▶ _PASSAGE PROVIDED_
==================================================

TORONTO — It is newsworthy when Phil Kessel declines to speak with the media ahead of a playoff series against his former team.
That’s just the way it is.
Fans have every right to question why it even matters that the Toronto Maple Leafs star quietly slipped out the back door on Monday afternoon, but they shouldn’t ignore the swift and stern response that came immediately afterwards from the organization.
“That’s the first I heard of it, I just walked in here maybe 30 seconds ago,” said Leafs general manager Dave Nonis. “We’ll deal with that internally. Our players will be available on a going forward basis.”
In other words, it won’t happen again.
Having Kessel speak to reporters isn’t just about generating quotes for articles or clips for TV highlight shows or more fodder for Twitter; it is ultimately about accountability. And accountability is inarguably among the most important elements any successful team must possess.
If, for example, James Reimer was to allow a bunch of bad goals in a Game 1 loss to the Bruins on Wednesday night do you think he would want to speak publicly about it moments after the final buzzer sounded?
Not a chance.
But there is also virtually no chance he would actually go ahead and decline to do it.

==================================================

▶ _RAW DATA_
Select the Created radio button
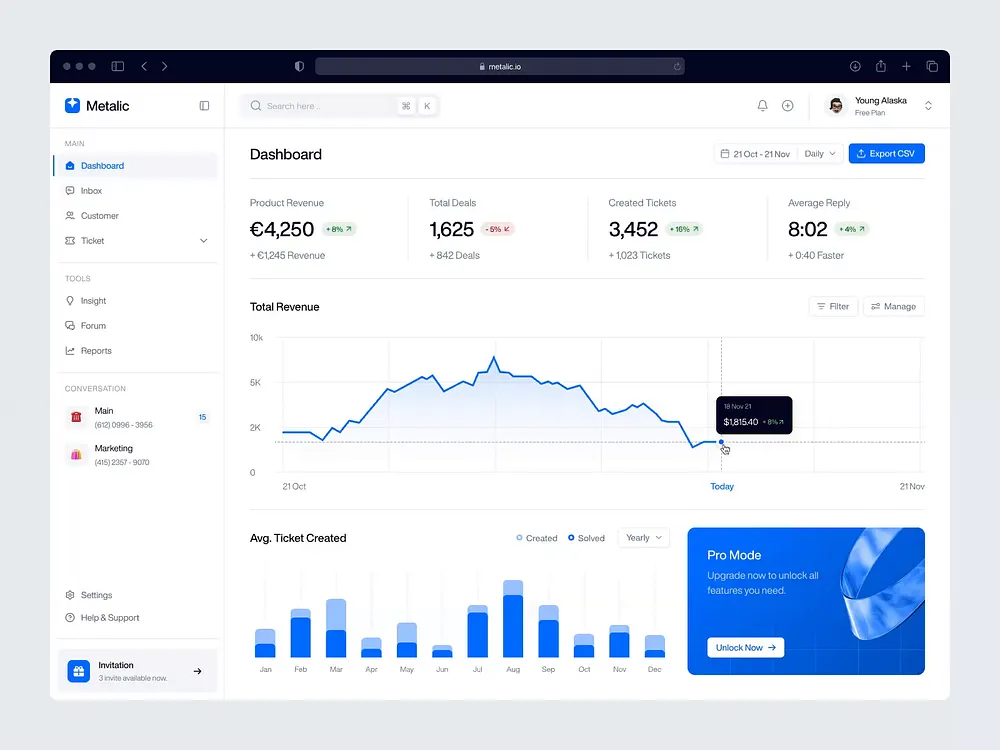Viewport: 1000px width, 750px height. click(522, 538)
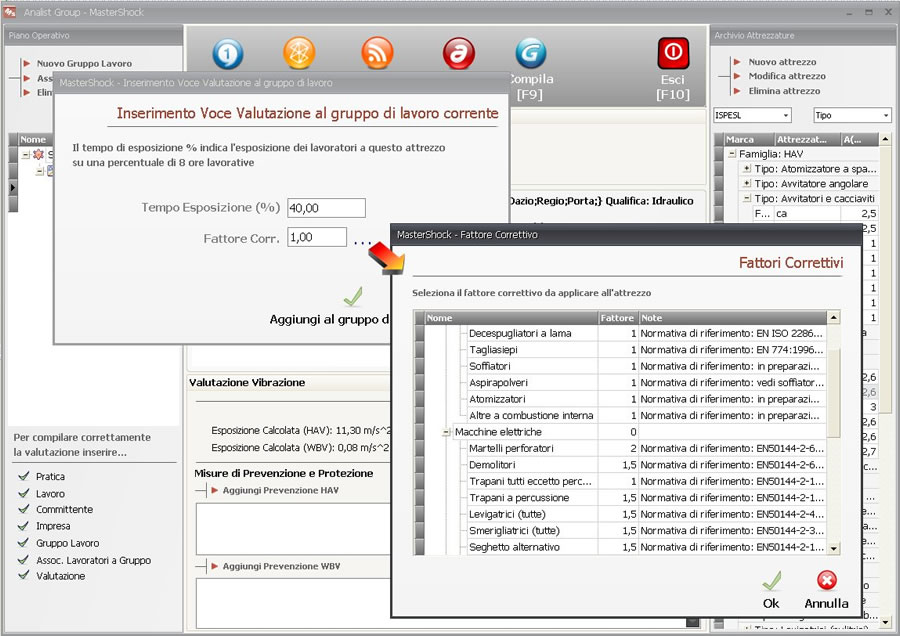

==================================================

▶ _EXERCISE TASKS_
1. According to the article about Phil Kessel, who said the Leafs would deal with the matter internally?
2. Duplicate the part of the article about Phil Kessel from the words "TORONTO — It" up to and including the words "won’t happen again.".

▶ _COMPLETE ANSWERS_
1. Leafs general manager Dave Nonis said it.

2.
TORONTO — It is newsworthy when Phil Kessel declines to speak with the media ahead of a playoff series against his former team.
That’s just the way it is.
Fans have every right to question why it even matters that the Toronto Maple Leafs star quietly slipped out the back door on Monday afternoon, but they shouldn’t ignore the swift and stern response that came immediately afterwards from the organization.
“That’s the first I heard of it, I just walked in here maybe 30 seconds ago,” said Leafs general manager Dave Nonis. “We’ll deal with that internally. Our players will be available on a going forward basis.”
In other words, it won’t happen again.